Given records =
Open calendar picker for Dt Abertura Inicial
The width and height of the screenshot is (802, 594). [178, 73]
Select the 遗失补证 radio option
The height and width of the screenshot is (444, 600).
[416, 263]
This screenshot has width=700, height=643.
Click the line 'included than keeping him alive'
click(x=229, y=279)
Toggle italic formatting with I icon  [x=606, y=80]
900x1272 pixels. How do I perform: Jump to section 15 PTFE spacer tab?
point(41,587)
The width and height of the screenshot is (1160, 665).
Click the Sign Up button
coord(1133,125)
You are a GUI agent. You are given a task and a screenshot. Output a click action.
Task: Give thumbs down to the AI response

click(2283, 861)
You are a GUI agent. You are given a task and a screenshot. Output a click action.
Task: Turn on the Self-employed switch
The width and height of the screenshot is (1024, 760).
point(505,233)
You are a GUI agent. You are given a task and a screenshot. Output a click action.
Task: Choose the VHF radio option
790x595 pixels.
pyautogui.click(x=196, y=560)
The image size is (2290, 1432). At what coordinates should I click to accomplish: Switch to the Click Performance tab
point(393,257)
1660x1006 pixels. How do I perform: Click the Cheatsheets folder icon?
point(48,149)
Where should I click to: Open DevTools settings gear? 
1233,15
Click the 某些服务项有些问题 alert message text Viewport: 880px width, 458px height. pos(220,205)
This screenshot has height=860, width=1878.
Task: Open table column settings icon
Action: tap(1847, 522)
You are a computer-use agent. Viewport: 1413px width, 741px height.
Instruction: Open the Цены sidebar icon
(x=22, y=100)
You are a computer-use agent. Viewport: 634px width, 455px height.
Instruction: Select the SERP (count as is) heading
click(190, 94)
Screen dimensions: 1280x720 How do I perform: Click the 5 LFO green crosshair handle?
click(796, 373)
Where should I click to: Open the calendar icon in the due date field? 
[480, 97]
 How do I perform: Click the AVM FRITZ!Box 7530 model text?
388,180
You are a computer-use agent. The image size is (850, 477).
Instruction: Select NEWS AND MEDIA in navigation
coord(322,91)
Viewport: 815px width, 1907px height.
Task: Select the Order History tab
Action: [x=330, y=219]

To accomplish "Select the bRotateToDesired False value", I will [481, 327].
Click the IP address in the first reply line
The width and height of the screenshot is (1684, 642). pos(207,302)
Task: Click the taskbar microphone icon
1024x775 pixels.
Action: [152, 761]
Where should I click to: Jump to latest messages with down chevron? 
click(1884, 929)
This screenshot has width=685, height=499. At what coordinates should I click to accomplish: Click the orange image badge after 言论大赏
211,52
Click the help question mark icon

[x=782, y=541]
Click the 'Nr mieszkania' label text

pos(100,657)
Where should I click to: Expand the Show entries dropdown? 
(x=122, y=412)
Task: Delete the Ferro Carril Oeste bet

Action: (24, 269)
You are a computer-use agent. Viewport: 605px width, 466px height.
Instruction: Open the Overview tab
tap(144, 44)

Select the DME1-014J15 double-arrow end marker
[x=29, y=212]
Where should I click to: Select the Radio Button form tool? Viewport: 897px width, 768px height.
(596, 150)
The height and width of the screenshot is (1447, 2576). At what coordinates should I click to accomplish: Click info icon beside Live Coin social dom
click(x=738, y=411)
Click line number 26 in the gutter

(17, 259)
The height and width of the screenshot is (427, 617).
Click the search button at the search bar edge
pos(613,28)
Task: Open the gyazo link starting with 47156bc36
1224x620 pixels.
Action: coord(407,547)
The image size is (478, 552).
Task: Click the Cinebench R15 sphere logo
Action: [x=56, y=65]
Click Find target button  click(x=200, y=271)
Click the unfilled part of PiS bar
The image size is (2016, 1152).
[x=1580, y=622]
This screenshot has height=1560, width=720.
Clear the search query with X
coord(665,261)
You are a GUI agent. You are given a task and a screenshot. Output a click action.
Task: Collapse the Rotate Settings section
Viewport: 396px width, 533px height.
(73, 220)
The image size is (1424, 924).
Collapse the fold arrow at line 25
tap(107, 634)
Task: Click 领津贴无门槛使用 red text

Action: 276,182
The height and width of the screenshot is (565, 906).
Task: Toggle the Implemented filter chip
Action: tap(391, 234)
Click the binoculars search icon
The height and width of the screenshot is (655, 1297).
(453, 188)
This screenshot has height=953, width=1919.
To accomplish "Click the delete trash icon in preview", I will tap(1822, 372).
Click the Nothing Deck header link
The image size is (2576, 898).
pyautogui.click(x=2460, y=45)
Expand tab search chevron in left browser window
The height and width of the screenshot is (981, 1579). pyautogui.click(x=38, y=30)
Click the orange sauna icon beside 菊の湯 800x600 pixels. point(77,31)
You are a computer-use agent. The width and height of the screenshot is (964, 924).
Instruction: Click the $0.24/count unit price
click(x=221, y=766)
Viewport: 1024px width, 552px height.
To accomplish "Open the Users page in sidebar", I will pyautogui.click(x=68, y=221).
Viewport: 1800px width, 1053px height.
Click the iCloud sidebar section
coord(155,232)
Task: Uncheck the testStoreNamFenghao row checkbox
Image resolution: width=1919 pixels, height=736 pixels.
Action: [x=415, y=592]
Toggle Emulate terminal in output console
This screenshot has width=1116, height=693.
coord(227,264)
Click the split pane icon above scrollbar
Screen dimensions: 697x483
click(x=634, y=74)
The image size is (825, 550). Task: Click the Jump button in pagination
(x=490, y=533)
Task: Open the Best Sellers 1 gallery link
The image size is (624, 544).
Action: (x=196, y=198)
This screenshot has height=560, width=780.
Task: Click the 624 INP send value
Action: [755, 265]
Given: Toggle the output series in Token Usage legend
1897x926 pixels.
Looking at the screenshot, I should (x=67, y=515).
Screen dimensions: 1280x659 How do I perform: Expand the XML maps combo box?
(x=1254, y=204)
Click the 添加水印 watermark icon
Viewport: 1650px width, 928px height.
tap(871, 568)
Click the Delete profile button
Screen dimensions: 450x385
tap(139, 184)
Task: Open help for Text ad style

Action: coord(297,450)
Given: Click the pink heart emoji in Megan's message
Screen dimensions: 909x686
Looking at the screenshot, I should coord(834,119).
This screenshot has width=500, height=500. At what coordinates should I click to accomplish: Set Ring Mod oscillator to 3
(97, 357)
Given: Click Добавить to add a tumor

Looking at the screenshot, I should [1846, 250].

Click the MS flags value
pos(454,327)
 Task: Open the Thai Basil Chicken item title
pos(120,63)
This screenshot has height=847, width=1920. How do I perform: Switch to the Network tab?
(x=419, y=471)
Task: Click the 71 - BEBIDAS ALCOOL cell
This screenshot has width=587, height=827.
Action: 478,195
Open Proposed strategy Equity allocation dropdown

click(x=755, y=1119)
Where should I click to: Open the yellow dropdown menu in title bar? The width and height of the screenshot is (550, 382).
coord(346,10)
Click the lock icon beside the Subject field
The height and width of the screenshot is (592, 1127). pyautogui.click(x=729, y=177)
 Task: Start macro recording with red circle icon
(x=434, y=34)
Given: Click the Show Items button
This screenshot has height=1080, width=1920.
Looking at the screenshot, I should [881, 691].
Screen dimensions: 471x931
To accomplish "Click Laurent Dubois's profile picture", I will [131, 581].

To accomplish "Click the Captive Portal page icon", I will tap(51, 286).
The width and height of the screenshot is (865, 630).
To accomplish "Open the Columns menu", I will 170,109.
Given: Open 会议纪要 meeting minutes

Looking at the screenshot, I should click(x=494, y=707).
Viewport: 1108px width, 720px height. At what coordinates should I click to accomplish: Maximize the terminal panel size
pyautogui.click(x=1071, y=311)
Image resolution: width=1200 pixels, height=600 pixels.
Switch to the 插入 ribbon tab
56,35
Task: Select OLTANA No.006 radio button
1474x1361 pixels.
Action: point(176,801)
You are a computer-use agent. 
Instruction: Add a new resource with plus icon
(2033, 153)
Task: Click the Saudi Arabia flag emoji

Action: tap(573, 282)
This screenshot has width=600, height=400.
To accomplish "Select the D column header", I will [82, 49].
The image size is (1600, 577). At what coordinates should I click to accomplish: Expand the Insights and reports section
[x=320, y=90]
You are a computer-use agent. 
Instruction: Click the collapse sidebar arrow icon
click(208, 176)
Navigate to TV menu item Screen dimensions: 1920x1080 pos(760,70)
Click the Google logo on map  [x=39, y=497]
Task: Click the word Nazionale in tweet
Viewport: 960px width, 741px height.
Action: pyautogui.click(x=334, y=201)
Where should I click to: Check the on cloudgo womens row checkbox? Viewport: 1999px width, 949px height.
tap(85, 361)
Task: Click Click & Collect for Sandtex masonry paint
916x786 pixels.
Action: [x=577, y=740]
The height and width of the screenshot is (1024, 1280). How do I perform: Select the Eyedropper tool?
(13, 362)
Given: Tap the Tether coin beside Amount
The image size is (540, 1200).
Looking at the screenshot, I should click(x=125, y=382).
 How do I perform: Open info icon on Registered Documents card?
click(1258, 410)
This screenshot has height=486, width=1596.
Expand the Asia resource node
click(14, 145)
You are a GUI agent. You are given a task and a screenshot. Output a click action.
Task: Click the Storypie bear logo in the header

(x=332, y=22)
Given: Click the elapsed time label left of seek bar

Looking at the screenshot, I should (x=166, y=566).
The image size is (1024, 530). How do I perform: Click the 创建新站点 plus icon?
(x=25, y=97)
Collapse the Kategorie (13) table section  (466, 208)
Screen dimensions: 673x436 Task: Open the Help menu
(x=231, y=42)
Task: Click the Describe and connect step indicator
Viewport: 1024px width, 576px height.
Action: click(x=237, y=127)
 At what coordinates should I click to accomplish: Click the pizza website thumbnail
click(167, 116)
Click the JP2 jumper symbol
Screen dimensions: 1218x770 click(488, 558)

Task = Please state how many lines in the material above include the word "computer". Nothing but the number is wanted.

Solution = 7